Assigned task:
Transcribe all records, preserving every character.

Given records:
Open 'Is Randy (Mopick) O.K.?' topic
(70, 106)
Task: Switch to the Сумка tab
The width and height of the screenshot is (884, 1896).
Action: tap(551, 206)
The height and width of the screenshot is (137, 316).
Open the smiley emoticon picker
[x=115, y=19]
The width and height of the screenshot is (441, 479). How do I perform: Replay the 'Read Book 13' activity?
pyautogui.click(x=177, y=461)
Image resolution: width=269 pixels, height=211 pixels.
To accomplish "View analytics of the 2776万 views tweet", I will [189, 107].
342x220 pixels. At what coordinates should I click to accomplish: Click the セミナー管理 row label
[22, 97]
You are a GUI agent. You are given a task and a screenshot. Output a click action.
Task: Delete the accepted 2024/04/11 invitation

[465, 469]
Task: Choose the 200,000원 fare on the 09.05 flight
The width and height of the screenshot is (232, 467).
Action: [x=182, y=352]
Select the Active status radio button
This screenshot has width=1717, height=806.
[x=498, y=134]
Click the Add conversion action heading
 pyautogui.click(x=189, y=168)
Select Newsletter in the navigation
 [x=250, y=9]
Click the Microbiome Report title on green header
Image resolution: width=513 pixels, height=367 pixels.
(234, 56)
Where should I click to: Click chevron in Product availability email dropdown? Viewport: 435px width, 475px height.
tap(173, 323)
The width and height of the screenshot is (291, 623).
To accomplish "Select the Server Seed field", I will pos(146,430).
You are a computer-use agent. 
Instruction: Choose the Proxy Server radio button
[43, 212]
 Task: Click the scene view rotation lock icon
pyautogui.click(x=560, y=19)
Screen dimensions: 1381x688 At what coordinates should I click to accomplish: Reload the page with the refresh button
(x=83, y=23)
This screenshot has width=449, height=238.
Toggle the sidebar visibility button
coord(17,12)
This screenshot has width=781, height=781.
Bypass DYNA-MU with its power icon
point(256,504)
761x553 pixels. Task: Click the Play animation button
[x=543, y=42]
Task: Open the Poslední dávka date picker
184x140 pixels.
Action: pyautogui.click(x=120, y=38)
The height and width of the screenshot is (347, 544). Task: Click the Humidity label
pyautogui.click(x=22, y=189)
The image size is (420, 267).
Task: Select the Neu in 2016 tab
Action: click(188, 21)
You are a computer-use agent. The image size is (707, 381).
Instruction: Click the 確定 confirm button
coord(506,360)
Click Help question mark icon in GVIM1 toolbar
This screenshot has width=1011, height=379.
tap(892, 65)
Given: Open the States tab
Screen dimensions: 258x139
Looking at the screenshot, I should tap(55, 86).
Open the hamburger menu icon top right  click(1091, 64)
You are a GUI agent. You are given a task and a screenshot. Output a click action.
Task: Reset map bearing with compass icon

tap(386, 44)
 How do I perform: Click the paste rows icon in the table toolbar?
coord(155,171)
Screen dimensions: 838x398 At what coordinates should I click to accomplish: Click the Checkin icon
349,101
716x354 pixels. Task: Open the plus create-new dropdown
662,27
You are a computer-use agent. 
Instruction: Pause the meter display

Answer box:
Open 'Is Randy (Mopick) O.K.?' topic
(70, 106)
Task: Switch to the Сумка tab
The width and height of the screenshot is (884, 1896).
Action: tap(551, 206)
The height and width of the screenshot is (137, 316).
Open the smiley emoticon picker
[x=115, y=19]
The width and height of the screenshot is (441, 479). How do I perform: Replay the 'Read Book 13' activity?
pyautogui.click(x=177, y=461)
Image resolution: width=269 pixels, height=211 pixels.
To accomplish "View analytics of the 2776万 views tweet", I will [189, 107].
342x220 pixels. At what coordinates should I click to accomplish: Click the セミナー管理 row label
[22, 97]
You are a GUI agent. You are given a task and a screenshot. Output a click action.
Task: Delete the accepted 2024/04/11 invitation

[465, 469]
Task: Choose the 200,000원 fare on the 09.05 flight
The width and height of the screenshot is (232, 467).
Action: [x=182, y=352]
Select the Active status radio button
This screenshot has width=1717, height=806.
[x=498, y=134]
Click the Add conversion action heading
 pyautogui.click(x=189, y=168)
Select Newsletter in the navigation
 [x=250, y=9]
Click the Microbiome Report title on green header
Image resolution: width=513 pixels, height=367 pixels.
(234, 56)
Where should I click to: Click chevron in Product availability email dropdown? Viewport: 435px width, 475px height.
tap(173, 323)
The width and height of the screenshot is (291, 623).
To accomplish "Select the Server Seed field", I will pos(146,430).
You are a computer-use agent. 
Instruction: Choose the Proxy Server radio button
[43, 212]
 Task: Click the scene view rotation lock icon
pyautogui.click(x=560, y=19)
Screen dimensions: 1381x688 At what coordinates should I click to accomplish: Reload the page with the refresh button
(x=83, y=23)
This screenshot has width=449, height=238.
Toggle the sidebar visibility button
coord(17,12)
This screenshot has width=781, height=781.
Bypass DYNA-MU with its power icon
point(256,504)
761x553 pixels. Task: Click the Play animation button
[x=543, y=42]
Task: Open the Poslední dávka date picker
184x140 pixels.
Action: pyautogui.click(x=120, y=38)
The height and width of the screenshot is (347, 544). Task: Click the Humidity label
pyautogui.click(x=22, y=189)
The image size is (420, 267).
Task: Select the Neu in 2016 tab
Action: click(188, 21)
You are a computer-use agent. The image size is (707, 381).
Instruction: Click the 確定 confirm button
coord(506,360)
Click Help question mark icon in GVIM1 toolbar
This screenshot has width=1011, height=379.
tap(892, 65)
Given: Open the States tab
Screen dimensions: 258x139
Looking at the screenshot, I should tap(55, 86).
Open the hamburger menu icon top right  click(1091, 64)
You are a GUI agent. You are given a task and a screenshot. Output a click action.
Task: Reset map bearing with compass icon

tap(386, 44)
 How do I perform: Click the paste rows icon in the table toolbar?
coord(155,171)
Screen dimensions: 838x398 At what coordinates should I click to accomplish: Click the Checkin icon
349,101
716x354 pixels. Task: Open the plus create-new dropdown
662,27
You are a computer-use agent. 
Instruction: Pause the meter display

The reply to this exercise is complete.